A
recente decisão da 2ª Vara Criminal de Jales (SP), que condenou um casal
cristão a 50 dias de detenção em regime semiaberto sob a acusação de “abandono
intelectual”, expõe uma ferida profunda na relação entre o Estado
brasileiro e a família tradicional. O “crime” dos pais? Escolher o homeschooling
(ensino domiciliar) para proteger e elevar a formação espiritual, moral e
acadêmica de suas duas filhas, de 11 e 15 anos.
Para
além da discussão técnica sobre a falta de regulamentação federal do tema, a
fundamentação do veredito acende um alerta vermelho para todos os cristãos. O
magistrado justificou a condenação criticando a ausência de pautas de gênero,
diversidade e, de forma inacreditável, o fato de as meninas preferirem música
cristã e não consumirem gêneros seculares como o funk e o sertanejo.

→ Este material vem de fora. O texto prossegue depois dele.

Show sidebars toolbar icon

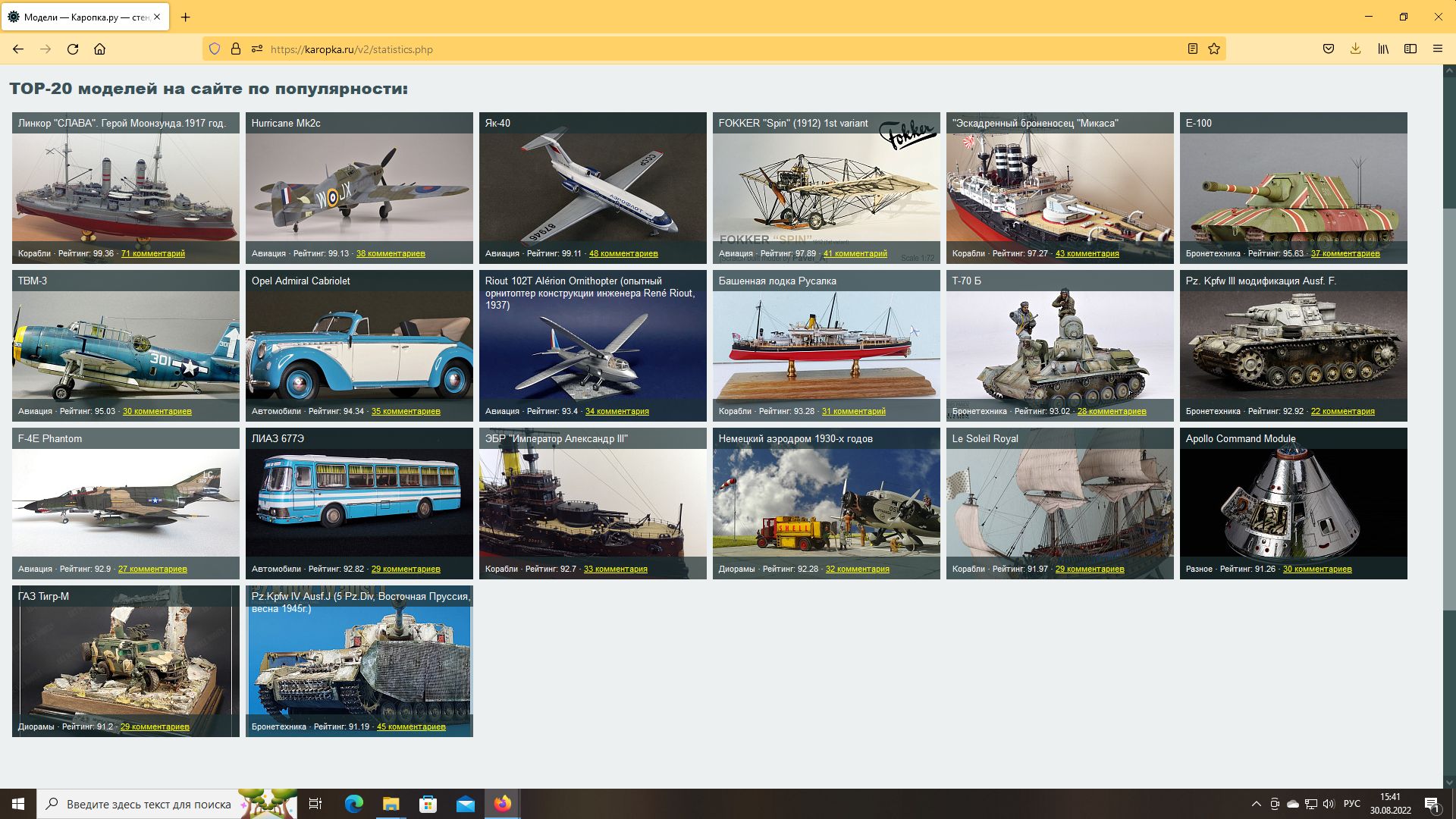tap(1410, 49)
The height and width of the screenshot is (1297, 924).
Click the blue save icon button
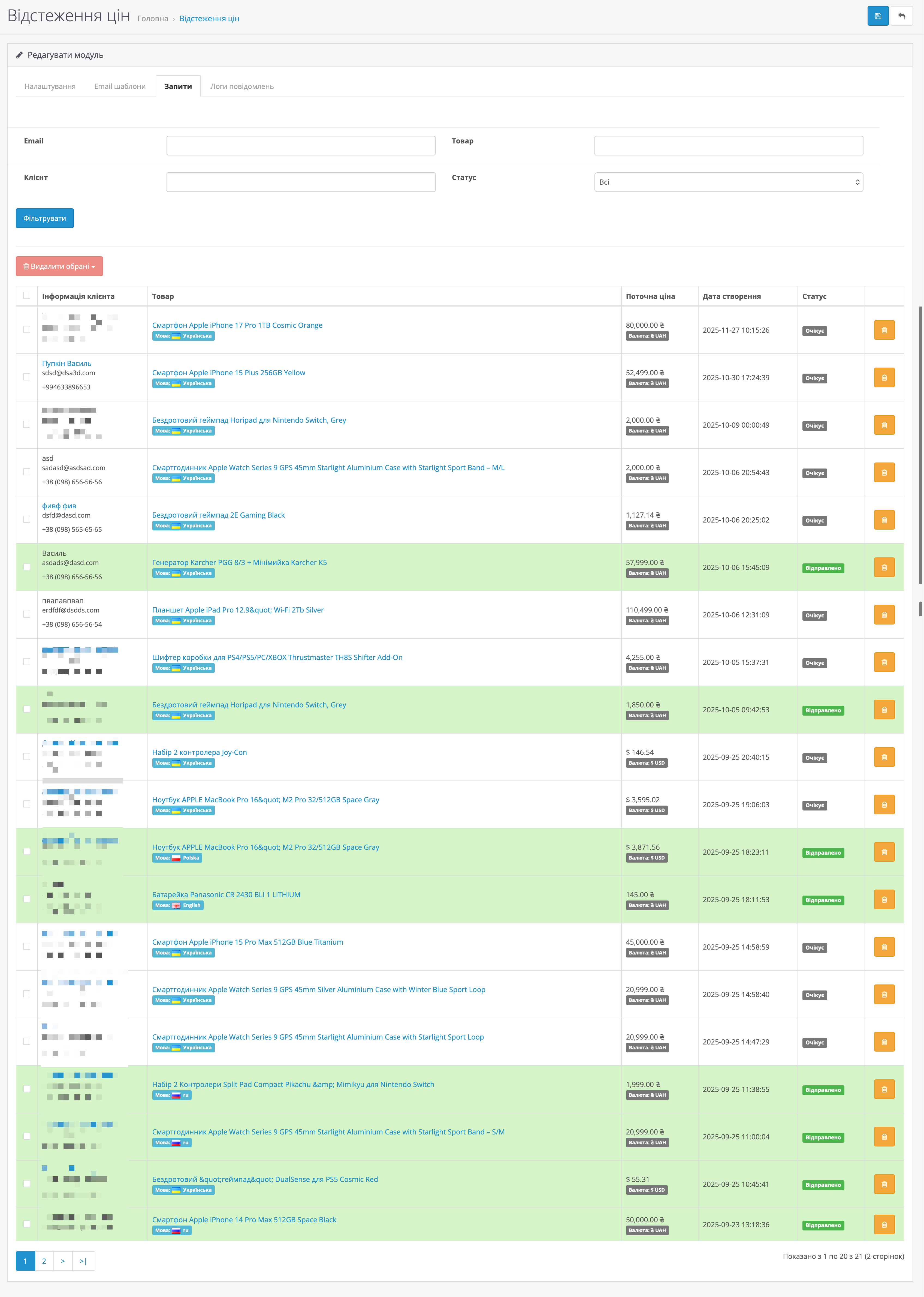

Estamos diante de uma clara tentativa de criminalizar o desejo dos pais de
edificar um lar moldado pela fé, pelas artes e pela alta cultura.
Como
falar em “abandono intelectual” quando a realidade factual aponta para o
absoluto oposto? No lar dessa família, as jovens não apenas cumpriam as
disciplinas tradicionais de matemática e ciências, mas também estudavam inglês,
latim, piano, teoria musical e canto coral. Mais do que isso, os relatórios
da defesa demonstram que as adolescentes leem cerca de 30 livros por ano
— uma marca que supera em quase seis vezes a vergonhosa média nacional de 5,6
livros por habitante.
Para
oferecer esse ambiente de excelência, a própria mãe graduou-se em Matemática e
Pedagogia. Houve zelo, investimento de tempo, sacrifício financeiro e entrega
amorosa. Rotular esse empenho como crime é um insulto à inteligência e uma
inversão brutal de prioridades em um país onde o sistema público de ensino
amarga os piores índices do PISA e frequentemente falha em alfabetizar crianças
na idade certa.
O
Mandamento Bíblico e o Direito Natural da Família
A
perspectiva cristã sobre a educação é inegociável: a primazia da instrução
dos filhos pertence aos pais, não ao Estado. Esse princípio está
solidificado no Direito Natural e expressamente ordenado nas Sagradas
Escrituras: Instrui a criança no caminho em que deve andar, e, até quando
envelhecer, não se desviará dele (Provérbios 22:6).
No
livro de Deuteronômio 6:6-7, Deus ordena que Seus preceitos sejam ensinados
pelos pais aos filhos nos “assentos” em casa, no andar pelo caminho, ao deitar
e ao levantar. O papel do governo deve ser subsidiário. Quando o Estado tenta
usurpar o papel da família para se tornar o único e soberano doutrinador de
mentes, ele assume contornos absolutistas e ditatoriais.
Exigir
que uma família cristã inclua obrigatoriamente pautas de ideologia de gênero ou
force suas filhas a conviver com manifestações culturais que agridem seus
valores de santidade e recato é uma violação escancarada da liberdade
religiosa e de consciência.
A
Perseguição Ideológica Disfarçada de “Socialização”
O
argumento de que o homeschooling prejudica a “socialização” cai por
terra quando analisamos a fundamentação da sentença. O que o tribunal parece
lamentar não é o isolamento social das meninas que participavam ativamente de
corais e atividades comunitárias, mas a imunidade delas contra o processo de Doutrinação
Woke que tomou conta de muitas salas de aula pelo país.
A
punição a esses pais é um recado pedagógico do ativismo judicial: se você se
recusar a entregar a mente de seu filho para a agenda secular do Estado, você
será tratado como criminoso. Enquanto o próprio Ministério Público pediu a
absolvição do casal, a sanha punitiva prevaleceu para impor uma visão de mundo
onde o sagrado é empurrado à margem e o profano é transformado em requisito
obrigatório de cidadania.
O
caso de Jales, que já motivou uma denúncia contra o magistrado no Conselho
Nacional de Justiça (CNJ) devido a posturas inadequadas nas redes sociais,
reforça a urgência máxima para que o Congresso Nacional tire da gaveta o PL
1.338/2022. O projeto, já aprovado pela Câmara, aguarda votação no Senado e
dará o respaldo legal definitivo para que as famílias exerçam seu direito
sagrado de educar em casa com supervisão justa, sem o medo do cárcere ou de
multas confiscatórias.
Não
podemos aceitar passivamente que a virtude seja punida e a mediocridade seja
imposta por decreto. Orar pelas famílias que sofrem essa perseguição e lutar
pela legítima defesa da autoridade paterna e materna é um dever de todo cristão
que preza pelo futuro da igreja e da sociedade. Os filhos pertencem a Deus e
foram confiados às famílias, nunca ao Estado.